**RECORDED INFORMATION**
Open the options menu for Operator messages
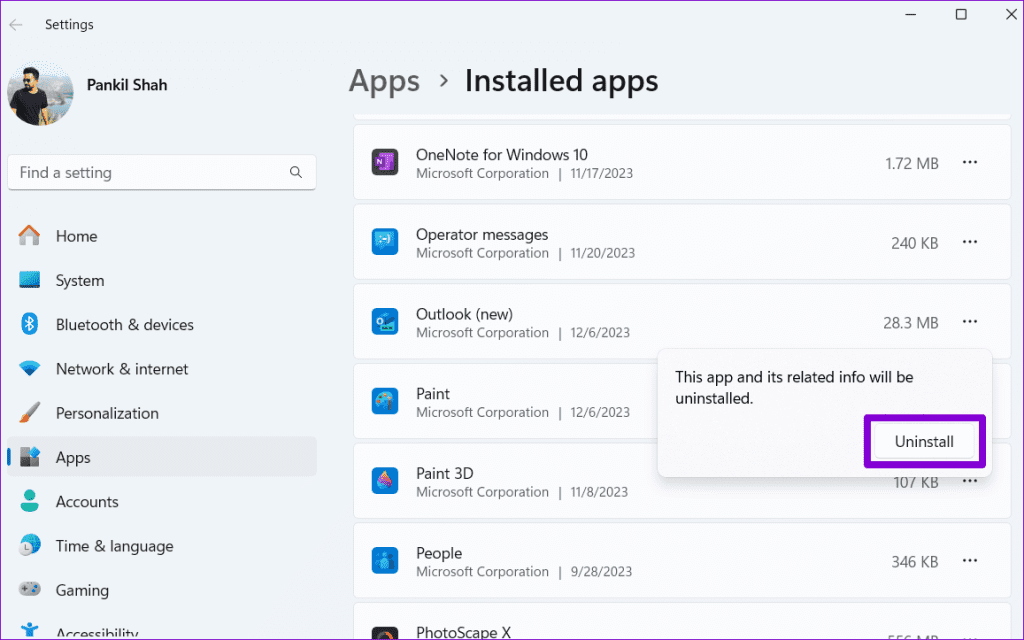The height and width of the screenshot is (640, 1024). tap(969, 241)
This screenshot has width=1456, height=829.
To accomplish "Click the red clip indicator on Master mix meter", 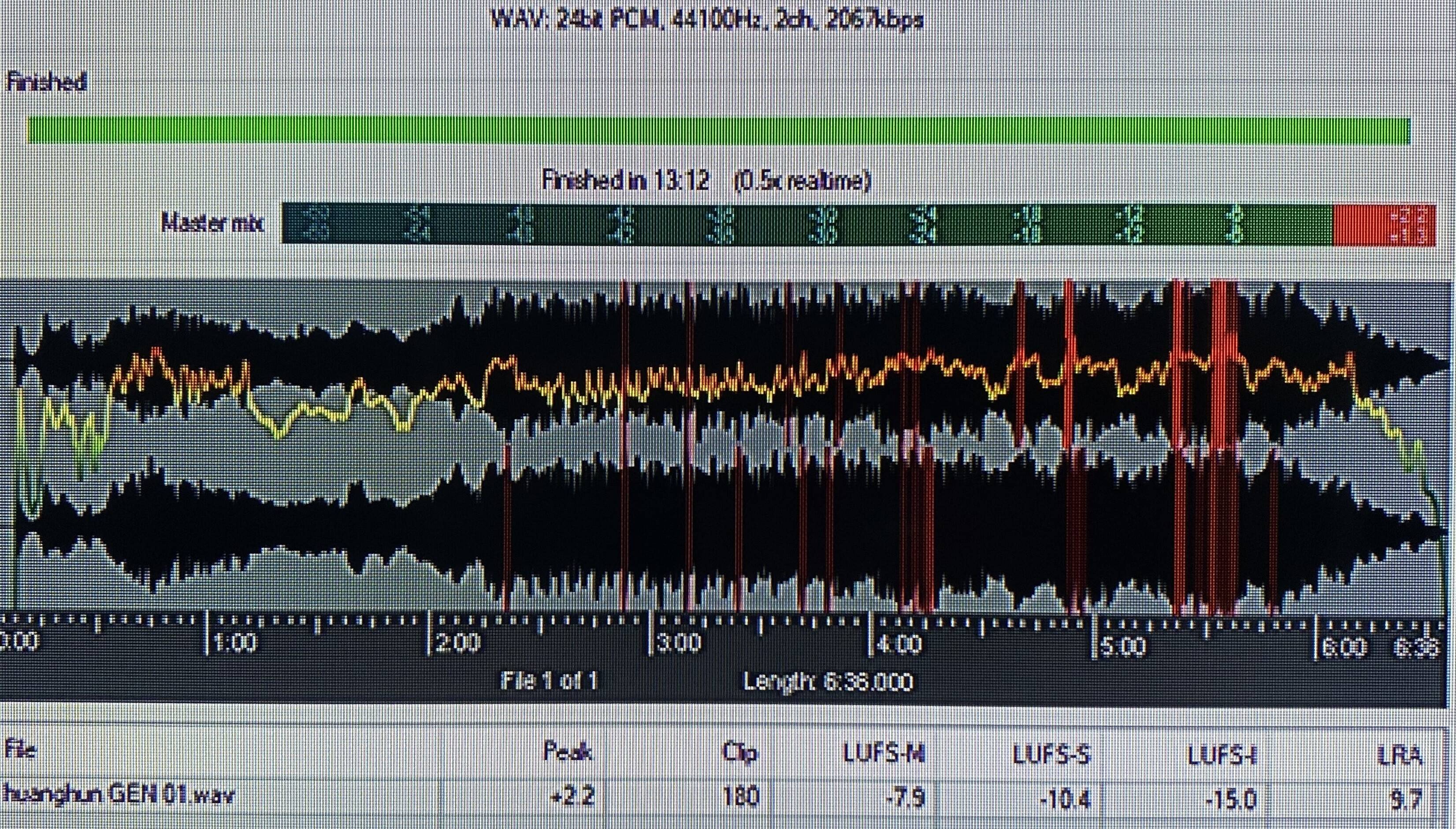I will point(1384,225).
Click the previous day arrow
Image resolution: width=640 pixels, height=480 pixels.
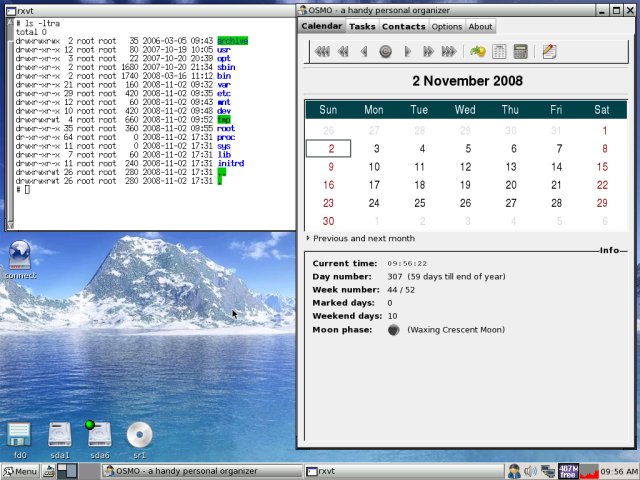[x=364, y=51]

**DO THIS**
Please change "previous" to "next" in the rows from the line with "Click the previous day arrow" through the end of the rows, and give those lines again with nothing else altered. Leave the pictures out of your answer.

**COMPLETED TASK**
Click the next day arrow
Image resolution: width=640 pixels, height=480 pixels.
[x=364, y=51]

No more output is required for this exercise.